Check Occurrence Records Crossing Time Bin Boundaries — check_crossing

This function analyzes how fossil occurrence records align with predefined time bins by classifying each record based on whether its age uncertainty (minimum and maximum ages) falls completely within a bin, crosses one boundary, or spans multiple bins. This is useful for assessing data quality and understanding the temporal resolution of fossil occurrences relative to time bins used in analyses.

Usage

check_crossing_boundaries(
  df.occ.fossil,
  interval,
  species = "species",
  Max.age = "Maximum_Age",
  Min.age = "Minimum_Age",
  remove.sub.species = TRUE
)

Arguments

df.occ.fossil: A data frame containing fossil occurrence records with at least three columns: species names, maximum (oldest) age estimates, and minimum (youngest) age estimates. Each row represents a single occurrence record with age uncertainty.
interval: Numeric vector. A sequence of time bin boundaries in descending order (from oldest to youngest). For example, c(100, 90, 80, 70) creates three time bins: 100-90, 90-80, and 80-70. Must have at least two elements.
species: Character. The name of the column in df.occ.fossil containing species identifiers. Default is "species".
Max.age: Character. The name of the column in df.occ.fossil containing the maximum (oldest) age estimate for each occurrence record. Default is "Maximum_Age".
Min.age: Character. The name of the column in df.occ.fossil containing the minimum (youngest) age estimate for each occurrence record. Default is "Minimum_Age".
remove.sub.species: Logical. Should subspecies-level identifications be removed, keeping only species-level records? Default is TRUE. This parameter is passed to clean_occ_fossil().

Value

A list containing two elements:

summary_table

A named numeric vector showing the percentage of occurrence records in each category:

within: Records completely contained within a time bin
upper_only: Records crossing only the upper (older) boundary
lower_only: Records crossing only the lower (younger) boundary
both: Records spanning an entire time bin (crossing both boundaries)

df_records_interval

A data frame containing all occurrence records with added columns:

boundaries: Classification of boundary crossing (one of the four categories above)
time.interval: The time bin identifier (e.g., "100-90")
All original columns from the cleaned occurrence data

Details

The function classifies each occurrence record into one of four categories:

within: Both Max.age and Min.age fall within the time bin boundaries (Max.age <= upper boundary AND Min.age >= lower boundary)
upper_only: The record crosses the upper (older) boundary (Max.age > upper boundary BUT Min.age is within the bin)
lower_only: The record crosses the lower (younger) boundary (Min.age < lower boundary BUT Max.age is within the bin)
both: The record spans the entire time bin, crossing both boundaries (Max.age >= upper boundary AND Min.age <= lower boundary)

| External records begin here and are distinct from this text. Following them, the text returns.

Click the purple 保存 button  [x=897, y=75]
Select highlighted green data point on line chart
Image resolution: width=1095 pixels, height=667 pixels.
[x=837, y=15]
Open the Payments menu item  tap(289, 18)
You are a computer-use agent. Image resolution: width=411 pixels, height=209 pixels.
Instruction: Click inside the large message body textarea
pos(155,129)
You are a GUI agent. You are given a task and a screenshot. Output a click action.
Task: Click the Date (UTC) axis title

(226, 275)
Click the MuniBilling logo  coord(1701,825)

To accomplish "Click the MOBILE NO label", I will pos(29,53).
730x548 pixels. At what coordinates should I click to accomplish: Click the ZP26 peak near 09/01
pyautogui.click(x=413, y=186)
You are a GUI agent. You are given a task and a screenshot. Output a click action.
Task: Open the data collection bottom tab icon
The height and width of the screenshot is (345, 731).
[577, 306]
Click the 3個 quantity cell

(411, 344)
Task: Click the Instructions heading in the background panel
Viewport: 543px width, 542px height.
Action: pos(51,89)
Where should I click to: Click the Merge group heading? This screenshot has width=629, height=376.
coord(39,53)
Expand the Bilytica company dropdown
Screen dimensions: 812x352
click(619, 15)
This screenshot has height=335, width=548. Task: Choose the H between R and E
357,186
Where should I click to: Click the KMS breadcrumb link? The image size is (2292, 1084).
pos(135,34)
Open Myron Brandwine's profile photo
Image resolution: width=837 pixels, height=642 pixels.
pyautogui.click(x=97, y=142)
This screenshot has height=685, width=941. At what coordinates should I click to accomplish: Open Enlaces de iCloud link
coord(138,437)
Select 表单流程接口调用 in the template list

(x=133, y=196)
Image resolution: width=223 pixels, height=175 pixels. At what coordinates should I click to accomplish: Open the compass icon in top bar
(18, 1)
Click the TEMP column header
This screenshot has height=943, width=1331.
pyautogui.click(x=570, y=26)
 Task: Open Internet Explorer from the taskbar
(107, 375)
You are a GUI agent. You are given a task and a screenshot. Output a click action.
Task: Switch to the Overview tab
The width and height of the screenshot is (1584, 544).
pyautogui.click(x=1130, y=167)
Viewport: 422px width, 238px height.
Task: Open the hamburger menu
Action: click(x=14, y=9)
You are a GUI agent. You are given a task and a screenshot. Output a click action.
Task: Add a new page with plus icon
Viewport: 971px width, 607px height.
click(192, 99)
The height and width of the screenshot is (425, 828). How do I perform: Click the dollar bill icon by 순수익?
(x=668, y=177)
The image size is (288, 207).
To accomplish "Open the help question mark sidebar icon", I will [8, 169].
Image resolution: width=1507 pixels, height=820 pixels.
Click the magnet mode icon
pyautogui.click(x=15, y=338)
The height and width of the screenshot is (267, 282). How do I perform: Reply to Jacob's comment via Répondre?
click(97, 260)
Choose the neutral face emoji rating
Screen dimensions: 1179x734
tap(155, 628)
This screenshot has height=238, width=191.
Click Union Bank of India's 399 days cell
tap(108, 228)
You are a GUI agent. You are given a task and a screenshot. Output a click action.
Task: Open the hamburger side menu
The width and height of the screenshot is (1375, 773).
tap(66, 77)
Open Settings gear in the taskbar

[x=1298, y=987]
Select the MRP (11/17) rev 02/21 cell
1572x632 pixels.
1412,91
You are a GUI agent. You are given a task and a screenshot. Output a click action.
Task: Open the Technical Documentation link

Before classification, the function calls clean_occ_fossil() to:

Calculate midpoint ages
Optionally remove subspecies-level identifications
Standardize column names

Records crossing boundaries indicate age uncertainty that exceeds the temporal resolution of the time bins. High percentages of crossing records may suggest that finer time bins or different binning strategies should be considered for the analysis.

Examples

if (FALSE) { # \dontrun{
# Create example fossil occurrence data with age uncertainties
df_fossils <- data.frame(
  species = c("sp1", "sp2", "sp3", "sp4", "sp5"),
  Maximum_Age = c(95, 105, 88, 92, 110),
  Minimum_Age = c(85, 95, 82, 78, 70)
)

# Define time bins (100-90, 90-80, 80-70)
time_bins <- c(100, 90, 80, 70)

# Check boundary crossing patterns
results <- check_crossing_boundaries(
  df.occ.fossil = df_fossils,
  interval = time_bins
)

# View summary of boundary crossing
results$summary_table

# View detailed classification for all records
head(results$df_records_interval)

# Filter records that span entire bins
spanning_records <- subset(
  results$df_records_interval,
  boundaries == "both"
)

# Visualize boundary crossing patterns
library(ggplot2)
ggplot(results$df_records_interval,
       aes(x = time.interval, fill = boundaries)) +
  geom_bar(position = "fill") +
  labs(y = "Proportion", x = "Time Interval") +
  theme_minimal()

# Calculate statistics by time interval
library(dplyr)
interval_summary <- results$df_records_interval %>%
  group_by(time.interval, boundaries) %>%
  summarise(count = n(), .groups = "drop")
} # }